BEGIN RECORDED DATA

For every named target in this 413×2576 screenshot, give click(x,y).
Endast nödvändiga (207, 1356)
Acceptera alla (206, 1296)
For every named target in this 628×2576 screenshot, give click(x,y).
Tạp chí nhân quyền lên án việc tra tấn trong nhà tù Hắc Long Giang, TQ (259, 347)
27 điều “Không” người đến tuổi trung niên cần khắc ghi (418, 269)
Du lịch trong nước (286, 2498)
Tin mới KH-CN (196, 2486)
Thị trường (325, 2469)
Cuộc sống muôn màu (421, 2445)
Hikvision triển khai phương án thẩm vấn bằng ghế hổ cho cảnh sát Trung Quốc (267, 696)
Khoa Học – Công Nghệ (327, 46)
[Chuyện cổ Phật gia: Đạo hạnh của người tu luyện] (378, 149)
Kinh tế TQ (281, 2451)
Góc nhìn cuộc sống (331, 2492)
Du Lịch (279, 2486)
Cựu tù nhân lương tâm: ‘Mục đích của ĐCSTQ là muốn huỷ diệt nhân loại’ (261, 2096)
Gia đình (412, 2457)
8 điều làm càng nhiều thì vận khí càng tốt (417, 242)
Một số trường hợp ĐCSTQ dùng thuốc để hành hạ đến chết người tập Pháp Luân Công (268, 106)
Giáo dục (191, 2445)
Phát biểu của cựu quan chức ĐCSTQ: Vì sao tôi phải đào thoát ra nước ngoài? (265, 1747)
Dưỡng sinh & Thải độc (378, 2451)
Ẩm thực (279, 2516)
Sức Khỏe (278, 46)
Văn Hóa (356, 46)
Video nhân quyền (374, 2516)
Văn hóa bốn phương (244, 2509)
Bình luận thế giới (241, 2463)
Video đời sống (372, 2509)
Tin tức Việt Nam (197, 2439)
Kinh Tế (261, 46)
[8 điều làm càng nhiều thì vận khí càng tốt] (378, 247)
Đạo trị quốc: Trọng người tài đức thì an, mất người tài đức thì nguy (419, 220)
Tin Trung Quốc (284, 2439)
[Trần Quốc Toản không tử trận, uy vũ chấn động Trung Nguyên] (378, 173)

END RECORDED DATA

§ **ACTIVITY**
Repeat verbatim the line holding "Gia đình (412, 2457)" and all lines after it, up to the end of the material.

§ **ANSWER TO THIS EXERCISE**
Gia đình (412, 2457)
8 điều làm càng nhiều thì vận khí càng tốt (417, 242)
Một số trường hợp ĐCSTQ dùng thuốc để hành hạ đến chết người tập Pháp Luân Công (268, 106)
Giáo dục (191, 2445)
Phát biểu của cựu quan chức ĐCSTQ: Vì sao tôi phải đào thoát ra nước ngoài? (265, 1747)
Dưỡng sinh & Thải độc (378, 2451)
Ẩm thực (279, 2516)
Sức Khỏe (278, 46)
Văn Hóa (356, 46)
Video nhân quyền (374, 2516)
Văn hóa bốn phương (244, 2509)
Bình luận thế giới (241, 2463)
Video đời sống (372, 2509)
Tin tức Việt Nam (197, 2439)
Kinh Tế (261, 46)
[8 điều làm càng nhiều thì vận khí càng tốt] (378, 247)
Đạo trị quốc: Trọng người tài đức thì an, mất người tài đức thì nguy (419, 220)
Tin Trung Quốc (284, 2439)
[Trần Quốc Toản không tử trận, uy vũ chấn động Trung Nguyên] (378, 173)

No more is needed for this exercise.